Patient Monitoring and When to Worry
Annual TB tests, bloodwork for neutropenia (rare, <1%), and IBD symptom checks are standard. Discontinuation reverses most issues, but some infections or IBD persist. Real-world data from registries (e.g., BADBIR) confirm trial risks hold over 3-5 years, with no novel long-term complications like organ damage.[6][9]

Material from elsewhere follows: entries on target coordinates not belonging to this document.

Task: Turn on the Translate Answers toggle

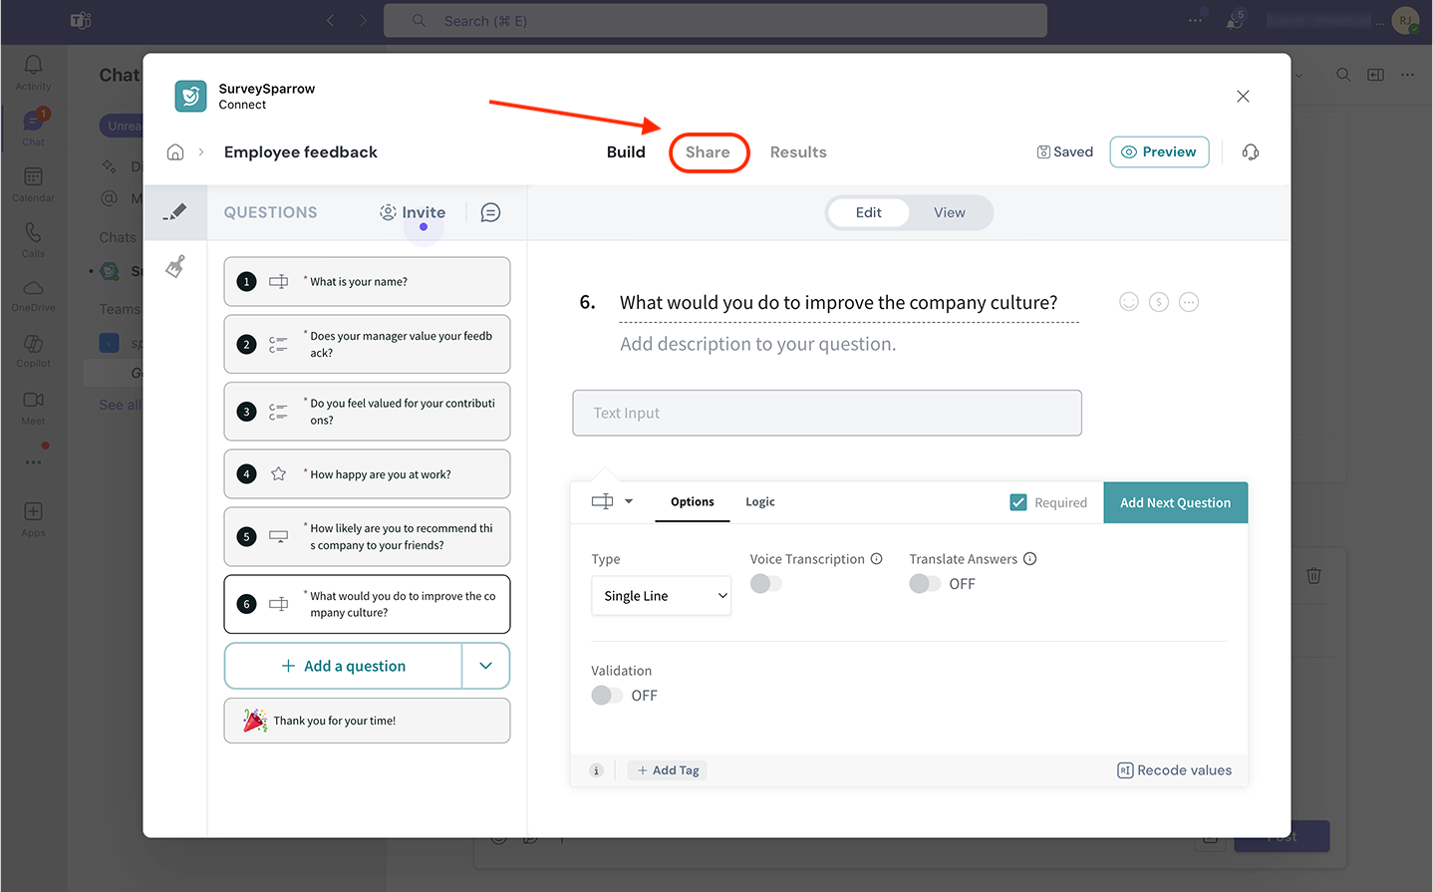Action: pos(925,584)
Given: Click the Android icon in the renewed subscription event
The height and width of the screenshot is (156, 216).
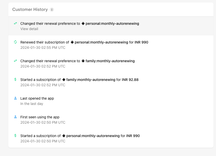Looking at the screenshot, I should pos(72,42).
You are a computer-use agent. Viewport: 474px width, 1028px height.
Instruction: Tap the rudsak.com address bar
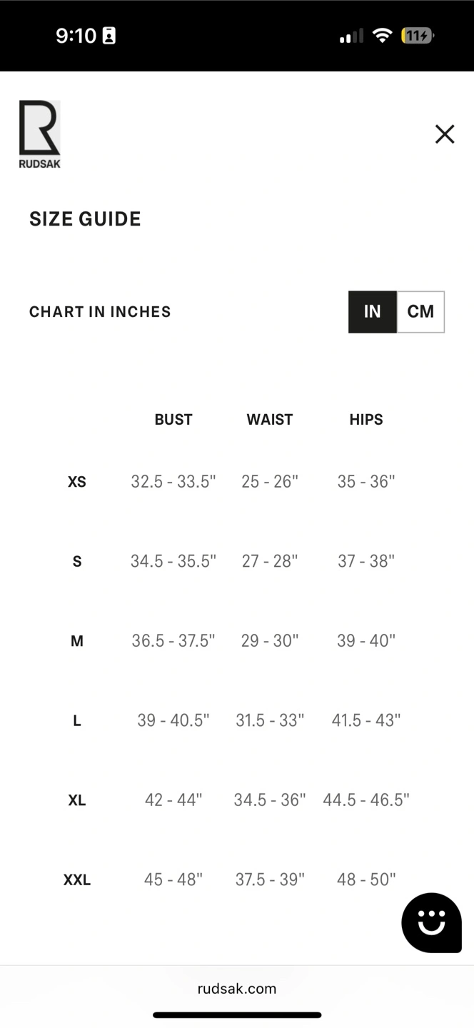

[1]: Cosentyx Prescribing Information, Novartis, 2023. https://www.novartis.com/us-en/sites/novartis_us/files/cosentyx.pdf
[2]: FDA Label, Secukinumab. https://www.accessdata.fda.gov/drugsatfda_docs/label/2023/125504s042lbl.pdf
[3]: Nash et al., Lancet 2017 (IBD review). https://pubmed.ncbi.nlm.nih.gov/28187904/
[4]: Bissonnette et al., J Am Acad Dermatol 2020 (FUTURE 5). https://pubmed.ncbi.nlm.nih.gov/31923462/
[5]: Genovese et al., Rheumatology 2018 (pooled safety). https://pubmed.ncbi.nlm.nih.gov/29788083/
[6]: Burden et al., Br J Dermatol 2021 (BADBIR). https://pubmed.ncbi.nlm.nih.gov/33511642/
[7]: Levesque et al., Drug Saf 2022 (malignancy meta). https://pubmed.ncbi.nlm.nih.gov/35214688/
[8]: Blauvelt et al., NEJM 2017 (CLEAR trial). https://pubmed.ncbi.nlm.nih.gov/28128925/
[9]: SCULPTURE registry summary, Novartis data on file, 2023.